EXCERPT PROVIDED =
Riddims by the Reggaetón


Tego Calderón enters stage right at Madison Square Garden. On cue, the crowd at last October’s second annual Megaton concert—the largest reggaetón event in the country—erupts into a frenzy. They’re drunk off the deafening riddims pulsating from the venue’s enormous speakers. Midway through a medley of hits that secured Tego’s position as the king of reggaetón in the U.S., Fat Joe and the Terror Squad join their Afro-Boricua counterpart to perform the year’s pervasive “Lean Back” remix. And the sea of almost 20,000 screaming (and some sobbing) fans of all ages and races ripple enormous Puerto Rican, Dominican, Colombian, and Ecuadorian flags in the air. It looks like closing night at the summer Olympics.

Though he’s a household name in at least 35 Spanish-speaking countries around the world, Tego—who, on Thursday, headlines the LIFEbeat Music Industry Fights AIDS benefit “Reggaetón Explosion” concert at the Manhattan club Spirit New York—is a reluctant representative. “When I got out of jail [after serving two years] for arms and assault, I resisted making reggaetón songs,” he’ll later say, between puffs of a Newport. “Back in the day I thought it was just a carbon copy of dancehall.”

But today, the stuff is increasingly invading the U.S. rap and r&b charts, and a whole crop of stars have major releases scheduled for this spring. Last month, S.O.B.’s even kicked off its weekly “Picante Fridays: Latin Rap & Reggaetón Fiesta” at Joe’s Pub. Other Megaton top-billers—Zion y Lennox, Trebol Clan, Nicky Jam, Mickey Perfecto, and the genre’s next great brown hope, Julio Voltio, who is on Tego’s own Jiggiri/White Lion label—blur the lines between hip-hop and reggaetón culture. Like rappers, reggaetón artists are driven by the competition of freestyle battles. And the incorporation of the DJ into sets is becoming the industry norm. “Musically, reggaetón was born in a hip-hop environment, with a little bit of Jamaican dancehall and Puerto Rico’s own tropical flavor and ritmo,” says Vico C, one of the movement’s founding fathers. He’s on a phone from Miami, one of the hotbeds of the culture in the States, followed by New York City, Orlando, and Chicago.

RECORDED DATA =
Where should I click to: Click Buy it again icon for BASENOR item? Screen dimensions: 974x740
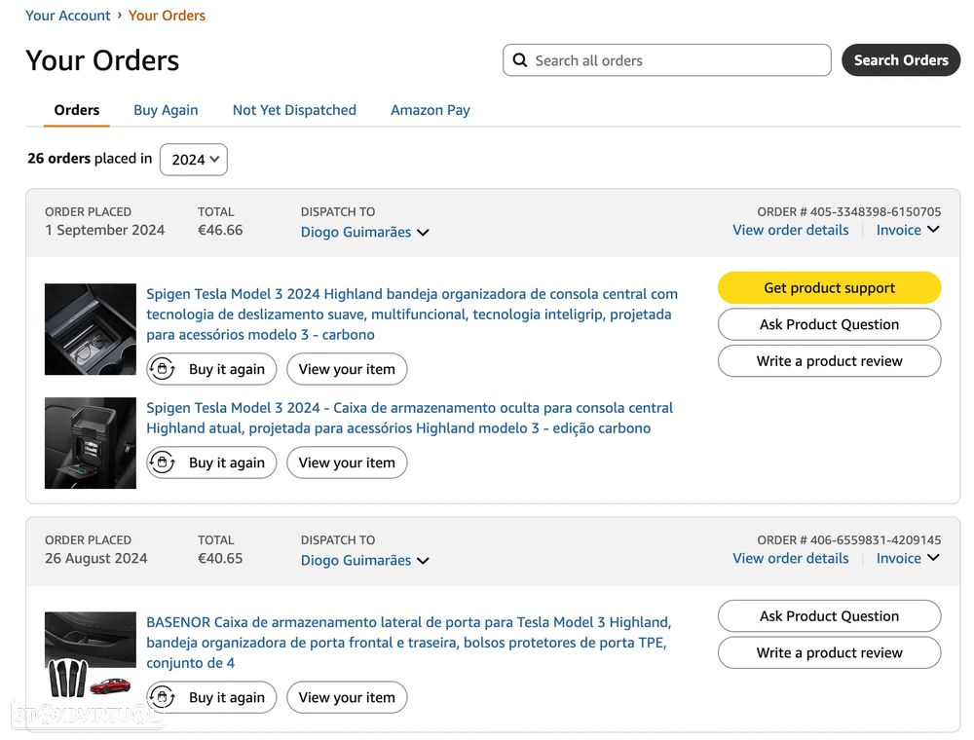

DIRECTIVES =
- A) List the performers that the reggaetón article names as the other Megaton top-billers.
- B) Resume the article on reggaetón after its final sentence.
The data bear no relation to the reggaetón article.

SET OF ANSWERS =
- A) Zion y Lennox, Trebol Clan, Nicky Jam, Mickey Perfecto, Julio Voltio

- B)
Almost single-handedly and perhaps unintentionally, the artist born Tegui Calderón Rosario, 33, steered his country’s dominant youth culture out of the island and Latino neighborhoods, and into the American stream of pop consciousness. “Tego is someone who represents struggle, an underdog,” says Tony Touch. “He’s more of an MC, a product of late-’80s hip-hop.”

The DJ, also known as Tony Toca, hosts a reggaetón show on Power 104.1 in Connecticut and dropped his first reggaetón album, Guatauba, in 1996. He’s releasing The ReggaeTony Album, featuring Tego, Daddy Yankee, Zion y Lennox, Don Omar, and Ivy Queen, this June. But he’s not alone in his praise of Tego. “I credit Tego a lot for making reggaetón big over here,” says Fat Joe, who first discovered the music through C, when visiting family in Puerto Rico about 15 years ago. “It’s like hip-hop all over again, in the ’70s back in the Bronx, when it was just bubbling. But it’s going to be huge.”

Tego’s 2002 debut, El Abayarde, has sold an estimated 210,000 to date, and El Enemy de Los Guasibiri—last year’s greatest-hits collection—sold at least 102,000 and left fans salivating to hear (and record labels fighting a bidding war to release) his forthcoming third joint, The Underdog.

Back at MSG, the fruit of Tego’s crossover appeal was palpable. Not only did attendance surge by thousands from 2003, but now masses of non-Spanish-speaking gringos were bopping their heads and flailing their arms to the universal beat.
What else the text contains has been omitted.